Ever wonder what that illusive postmodernism is about? Sorry, but this post will not be helpful in figuring that out.
I found this website that generates meaningless essays with a postmodernistic twist. I generated the following bollocks (please note references are for real and the grammar is flawless!):
The Meaninglessness of Reality: Modernism in the works of Rushdie
Jane A. Finnis Department of Gender Politics, Massachusetts Institute of Technology
Catherine la Tournier Department of English, Stanford University
1. Narratives of economy
In the works of Rushdie, a predominant concept is the distinction between masculine and feminine. Marx uses the term ‘modernism’ to denote not narrative, as Debordist situation suggests, but neonarrative. However, any number of materialisms concerning a mythopoetical whole exist. If subtextual nationalism holds, the works of Rushdie are modernistic. Therefore, Sontag’s critique of conceptual neocultural theory implies that art has significance. The main theme of Long’s analysis of Debordist situation is the collapse, and some would say the paradigm, of modern society. However, the subject is interpolated into a modernism that includes truth as a reality. Many discourses concerning Debordist situation may be found.

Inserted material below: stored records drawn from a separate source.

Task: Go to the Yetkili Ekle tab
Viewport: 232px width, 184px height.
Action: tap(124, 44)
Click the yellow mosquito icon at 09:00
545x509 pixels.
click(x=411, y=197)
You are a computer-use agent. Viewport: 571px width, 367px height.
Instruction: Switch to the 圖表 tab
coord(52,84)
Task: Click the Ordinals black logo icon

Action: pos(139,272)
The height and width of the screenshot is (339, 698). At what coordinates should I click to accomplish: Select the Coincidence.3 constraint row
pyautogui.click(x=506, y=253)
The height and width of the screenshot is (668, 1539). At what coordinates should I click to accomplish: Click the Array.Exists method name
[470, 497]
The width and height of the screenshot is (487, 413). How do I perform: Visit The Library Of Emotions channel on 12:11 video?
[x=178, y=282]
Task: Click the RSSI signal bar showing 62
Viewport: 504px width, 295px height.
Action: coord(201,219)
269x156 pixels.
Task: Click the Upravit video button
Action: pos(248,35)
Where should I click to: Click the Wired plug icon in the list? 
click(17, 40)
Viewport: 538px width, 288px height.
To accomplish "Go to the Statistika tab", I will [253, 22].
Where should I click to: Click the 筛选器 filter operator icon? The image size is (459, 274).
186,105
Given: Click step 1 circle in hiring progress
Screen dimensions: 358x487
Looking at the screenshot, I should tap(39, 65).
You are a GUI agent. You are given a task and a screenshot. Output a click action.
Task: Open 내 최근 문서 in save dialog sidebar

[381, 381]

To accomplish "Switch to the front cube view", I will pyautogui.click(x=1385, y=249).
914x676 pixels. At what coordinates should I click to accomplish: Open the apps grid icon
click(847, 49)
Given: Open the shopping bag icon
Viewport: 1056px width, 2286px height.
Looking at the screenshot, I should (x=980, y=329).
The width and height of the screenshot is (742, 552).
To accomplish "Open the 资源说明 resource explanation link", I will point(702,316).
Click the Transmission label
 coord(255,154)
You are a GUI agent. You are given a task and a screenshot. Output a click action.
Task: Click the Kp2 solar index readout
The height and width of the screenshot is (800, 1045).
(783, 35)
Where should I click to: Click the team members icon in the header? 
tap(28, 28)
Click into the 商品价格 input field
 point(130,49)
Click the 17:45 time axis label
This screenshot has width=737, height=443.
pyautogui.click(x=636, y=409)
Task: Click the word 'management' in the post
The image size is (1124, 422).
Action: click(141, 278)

2. Subtextual nationalism and predialectic theory
The characteristic theme of the works of Smith is not, in fact, construction, but neoconstruction. It could be said that the rubicon, and therefore the defining characteristic, of predialectic theory which is a central theme of Smith’s Clerks emerges again in Mallrats, although in a more capitalist sense. The subject is contextualised into a modernism that includes culture as a totality. However, Lacan uses the term ’subtextual nationalism’ to denote the collapse, and some would say the economy, of predeconstructive sexual identity. Derrida promotes the use of modernism to deconstruct and analyse society. In a sense, the subject is interpolated into a predialectic theory that includes sexuality as a reality. Dahmus holds that we have to choose between neomaterial dialectic theory and subcapitalist discourse.
3. Consensuses of dialectic
“Culture is meaningless,” says Sontag; however, according to Porter , it is not so much culture that is meaningless, but rather the economy, and eventually the futility, of culture. However, in Dogma, Smith affirms subtextual nationalism; in Mallrats, however, he denies modernism. The subject is contextualised into a deconstructivist theory that includes consciousness as a paradox. In a sense, Lyotard suggests the use of modernism to attack colonialist perceptions of class. If premodern textual theory holds, we have to choose between modernism and subcapitalist structuralism. But Bataille uses the term ‘predialectic theory’ to denote a self-sufficient whole. Pickett states that we have to choose between modernism and the textual paradigm of discourse. Thus, the subject is interpolated into a subtextual nationalism that includes art as a totality. The primary theme of Pickett’s essay on Sontagist camp is not theory, but posttheory.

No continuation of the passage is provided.